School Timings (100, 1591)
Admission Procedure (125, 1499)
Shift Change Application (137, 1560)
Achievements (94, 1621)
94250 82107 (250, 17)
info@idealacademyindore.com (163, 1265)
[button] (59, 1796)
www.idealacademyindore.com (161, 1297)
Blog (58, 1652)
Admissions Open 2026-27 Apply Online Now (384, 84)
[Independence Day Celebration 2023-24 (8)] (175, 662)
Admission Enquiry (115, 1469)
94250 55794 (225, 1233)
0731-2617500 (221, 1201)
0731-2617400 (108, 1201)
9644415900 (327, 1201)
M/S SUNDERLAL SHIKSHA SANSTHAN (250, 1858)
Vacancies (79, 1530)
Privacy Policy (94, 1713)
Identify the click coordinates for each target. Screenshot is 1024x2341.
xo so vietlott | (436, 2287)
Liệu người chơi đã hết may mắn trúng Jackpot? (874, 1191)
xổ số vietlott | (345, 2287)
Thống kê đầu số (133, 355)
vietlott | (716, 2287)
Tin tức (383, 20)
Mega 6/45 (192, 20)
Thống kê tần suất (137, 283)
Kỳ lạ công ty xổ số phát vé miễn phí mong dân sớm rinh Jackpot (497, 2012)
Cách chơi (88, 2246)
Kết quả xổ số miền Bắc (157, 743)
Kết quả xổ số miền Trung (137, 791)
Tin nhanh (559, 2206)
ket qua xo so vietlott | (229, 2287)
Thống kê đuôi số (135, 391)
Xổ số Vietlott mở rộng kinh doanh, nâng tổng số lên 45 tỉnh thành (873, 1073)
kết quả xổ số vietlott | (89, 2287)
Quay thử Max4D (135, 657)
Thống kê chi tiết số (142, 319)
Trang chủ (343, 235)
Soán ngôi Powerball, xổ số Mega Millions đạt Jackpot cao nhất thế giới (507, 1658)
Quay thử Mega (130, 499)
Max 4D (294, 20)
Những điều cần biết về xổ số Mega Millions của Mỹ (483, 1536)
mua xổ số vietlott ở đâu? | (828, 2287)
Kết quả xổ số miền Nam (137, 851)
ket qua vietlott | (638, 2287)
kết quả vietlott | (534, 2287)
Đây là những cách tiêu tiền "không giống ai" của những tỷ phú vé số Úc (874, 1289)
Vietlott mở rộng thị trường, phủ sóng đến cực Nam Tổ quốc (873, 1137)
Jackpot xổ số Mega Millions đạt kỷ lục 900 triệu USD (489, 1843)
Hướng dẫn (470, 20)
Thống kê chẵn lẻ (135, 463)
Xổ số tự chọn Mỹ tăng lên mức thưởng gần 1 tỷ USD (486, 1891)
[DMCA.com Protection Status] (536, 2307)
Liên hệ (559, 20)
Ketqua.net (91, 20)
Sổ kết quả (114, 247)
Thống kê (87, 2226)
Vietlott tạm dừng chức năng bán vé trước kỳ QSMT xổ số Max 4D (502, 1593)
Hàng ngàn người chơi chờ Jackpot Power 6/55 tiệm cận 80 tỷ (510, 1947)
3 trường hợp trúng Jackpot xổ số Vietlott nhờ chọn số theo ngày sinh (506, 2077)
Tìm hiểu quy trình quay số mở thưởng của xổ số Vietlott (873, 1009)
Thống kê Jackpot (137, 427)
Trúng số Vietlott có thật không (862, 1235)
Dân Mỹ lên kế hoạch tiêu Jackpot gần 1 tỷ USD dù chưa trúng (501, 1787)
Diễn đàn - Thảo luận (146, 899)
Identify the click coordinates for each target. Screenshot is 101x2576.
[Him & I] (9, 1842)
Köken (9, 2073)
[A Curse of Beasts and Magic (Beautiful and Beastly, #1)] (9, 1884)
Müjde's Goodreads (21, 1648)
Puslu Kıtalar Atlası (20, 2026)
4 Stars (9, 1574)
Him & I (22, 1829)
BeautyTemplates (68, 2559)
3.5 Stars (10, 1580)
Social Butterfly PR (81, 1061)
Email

···

Exercise
Looking at the data above, report how many of its lines include the word "Thống". The number alone is the answer.

Problem solution
7